При стенозах трахеи функционального характера может применяться консервативно-выжидательная тактика, однако она носит паллиативный, симптоматический характер. Во время обострений назначаются противокашлевые средства (преноксдиазин, кодеин), муколитики (бромгексин, ацетилцистеин), НПВС, антиоксиданты (витамин Е), иммуномодуляторы. Эффективно проведение лечебных бронхоскопий с введением антибиотиков и протеолитических ферментов. Из немедикаментозных средств терапии применяется акупунктура, лазеропунктура, электрофорез, точечный массаж, дыхательные упражнения.

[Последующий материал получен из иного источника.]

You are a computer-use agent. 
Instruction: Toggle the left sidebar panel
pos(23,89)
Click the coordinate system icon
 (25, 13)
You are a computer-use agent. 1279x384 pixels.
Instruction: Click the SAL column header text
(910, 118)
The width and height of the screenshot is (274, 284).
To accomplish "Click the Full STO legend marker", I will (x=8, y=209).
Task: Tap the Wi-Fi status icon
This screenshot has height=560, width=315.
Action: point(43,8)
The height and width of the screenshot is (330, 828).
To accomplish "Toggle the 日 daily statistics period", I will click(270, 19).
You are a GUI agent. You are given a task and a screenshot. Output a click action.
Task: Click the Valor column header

Радикальное лечение пролапса мембранозной части трахеи или главного бронха предполагает проведение пластического реконструктивного вмешательства (укрепление мембранозной части ауторебром или фасциальным лоскутом).

Прогноз и профилактика стеноза трахеи и бронхов

Результаты оперативного лечения стеноза трахеи и бронхов большей частью удовлетворительные. Летальность минимальна, приступы удушья и кашля исчезают сразу после операции. Консервативно-выжидательная тактика может быть оправдана только при компенсированных формах стеноза или тяжелых сопутствующих заболеваниях. Некорригируемые субкомпенсированные и декомпенсированные стенозы угрожают развитием полной обтурации просвета трахеобронхиального дерева и асфиксии.

Профилактическое направление в данном вопросе предусматривает предупреждение повреждений трахеи и бронхов при проведении внутрипросветных манипуляций, травм воздухоносных путей, своевременное лечение неспецифических и специфических процессов, распознавание и удаление инородных тел и опухолей средостения.